必要とされていることは分かるのだが、どうにも急かされるどころか睨み殺されそうな気迫があり、充義は冷や汗を垂らしつつネットの海と向き合っていた。


部屋の空気がどうであろうと、手と頭を止めることは許されない。


それが『暁火隊』情報部で最も危険な仕事を請け負うスペード班の矜持であり、一番の下っ端である充義もそのことを十分に理解している。


背後からの圧迫感を意識から追いやるよう努め、作業を続行する。


そこでスペード班クイーンである央宮 祥子なかのみや しょうこが口頭とパソコン上で同時に情報を共有する。



「ダークウェブで或斗さんの身柄に5000万円の賞金がかかってます!」



それに続いて、共有された情報を元により深く探ったスペード班キング可成矢が声を上げる。



「今夜オークションにかけられるとの情報があります」



スペード班はそのオークションについて細かく調査を続けるも、15分が経過しても続報がない。


普はギリリと音がするほど歯噛みし、強く拳を握って立ち上がる。


隣で田村医師が「普くん、傷が開くから」と止めるのもお構いなしに、普はスペード班へ詰め寄る。



「オークション会場はどこだ」



さほど大きな声ではない、けれど静かな情報部に重く響く声は獅子の唸り声そのものであった。
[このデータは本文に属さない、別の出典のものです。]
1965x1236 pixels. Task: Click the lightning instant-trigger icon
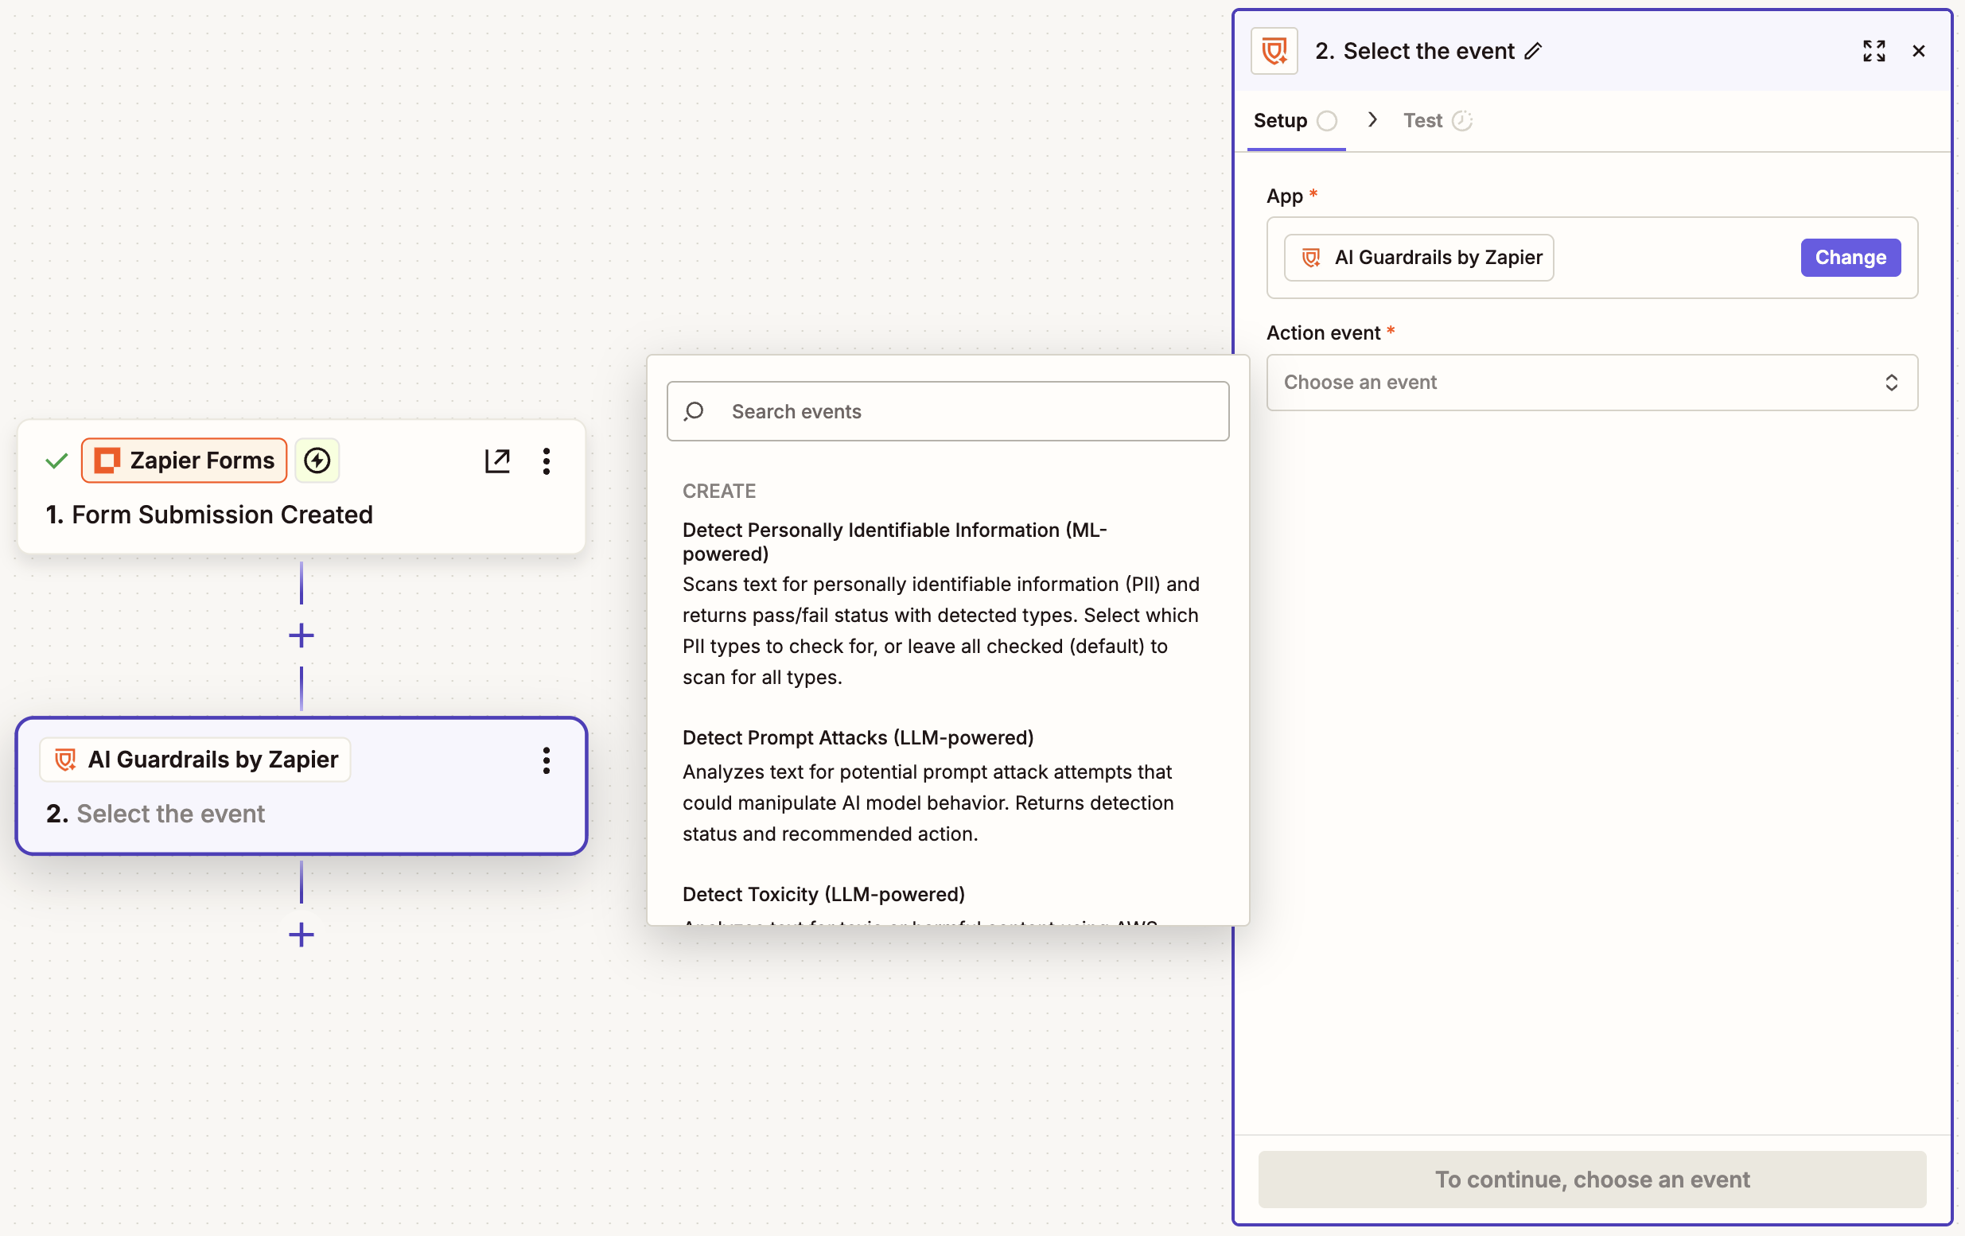pos(317,460)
待機していた日明が普を諭そうと口を開く前に、作業中の栞羽がいつもの軽い調子を消し、ため息をついてから冷たい声音で答える。



「その怒りや苛立ちをこちらへ向けないでください。焦っているのはこちらも同じ、出来る限りのことをしています。今の貴方に出来ることは良い子で待つことだけですよ、普ちゃん」



スペード班の面々と普は珍しく栞羽が怒っていることを察し、室内の緊迫感は増す。


中々有力な情報が掴めないことにか、理不尽に圧をかけてくる普に対してかはわからないものの、栞羽が怒りを顕わにすることは滅多にない。


スペード班の面々は自分たちの考えているより数段状況が悪いのだと理解し、気合を入れ直して大量の情報をさばいていく。
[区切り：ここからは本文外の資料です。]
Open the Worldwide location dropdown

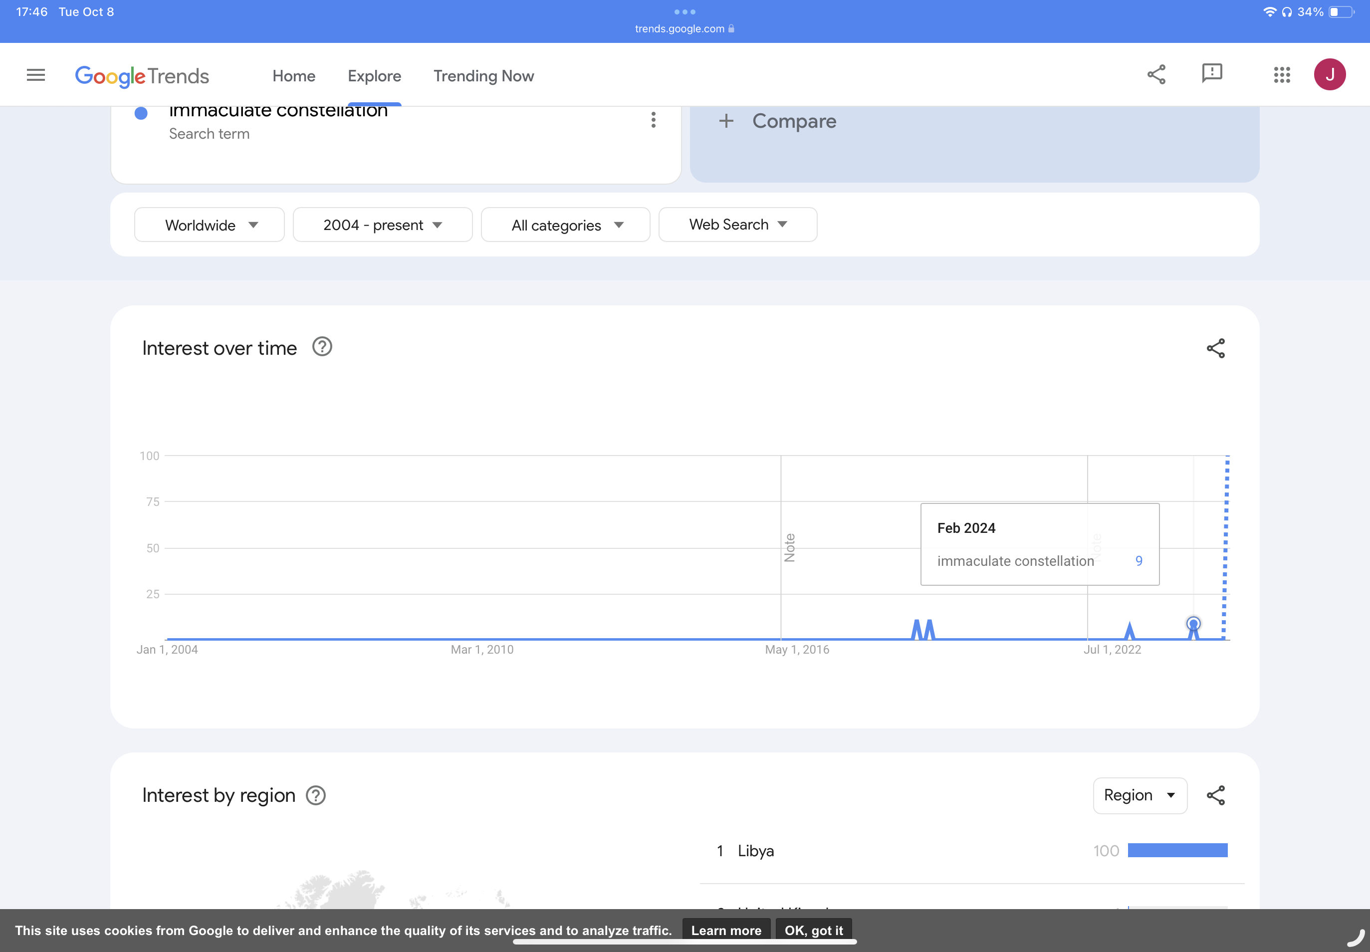(x=208, y=225)
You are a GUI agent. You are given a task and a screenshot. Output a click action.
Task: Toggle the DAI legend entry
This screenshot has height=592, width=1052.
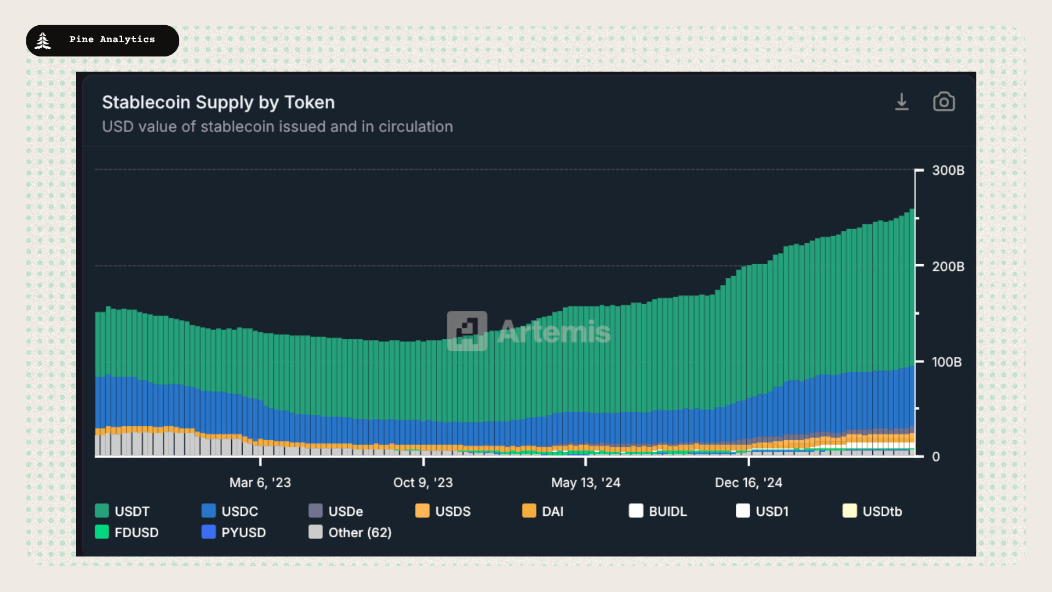[552, 511]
どのくらい時間が経っただろうか、充義が報告を上げる。



「オークション開催団体、特定しました」



共有した情報から栞羽が常識を超えた速さでシステムクラッキングを繰り返し、オークション開催団体について調べ上げていく。


しかし、栞羽は大きく息をついて、椅子の背にもたれて調査結果を普へ伝える。



「人身売買なんてやってる以上は当然ですけど、このオークションは完全に裏のもの。参加者・開催場所は常にランダム決定、参加者には当日車で迎えが来る、という形式であるようです。参加者名簿はまだ作成されていない状態、探るに探れませんね」



普はその情報を聞いて、皮肉気に笑って言いきる。



「タイミングがタイミングだ、買い取り手は既に決まってる――巳宝堂のクソ女」



日明はその結論に同意しつつも、苦い顔をした。



「都内だけでも巳宝堂関連施設は無数にある。公開されている拠点だけに限ったとしても、とてもじゃないが『暁火隊』の手で全てを調べることは出来ないぞ」


「その上伏せられてる拠点もあるわけです、その特定から始めるとなれば、まず1週間じゃきかない時間が要ります。天下の巳宝堂のセキュリティですから」



続けた栞羽は顔をしかめ、しかし何か隙が無いかともう一度オークション情報を洗い直す作業へ戻る。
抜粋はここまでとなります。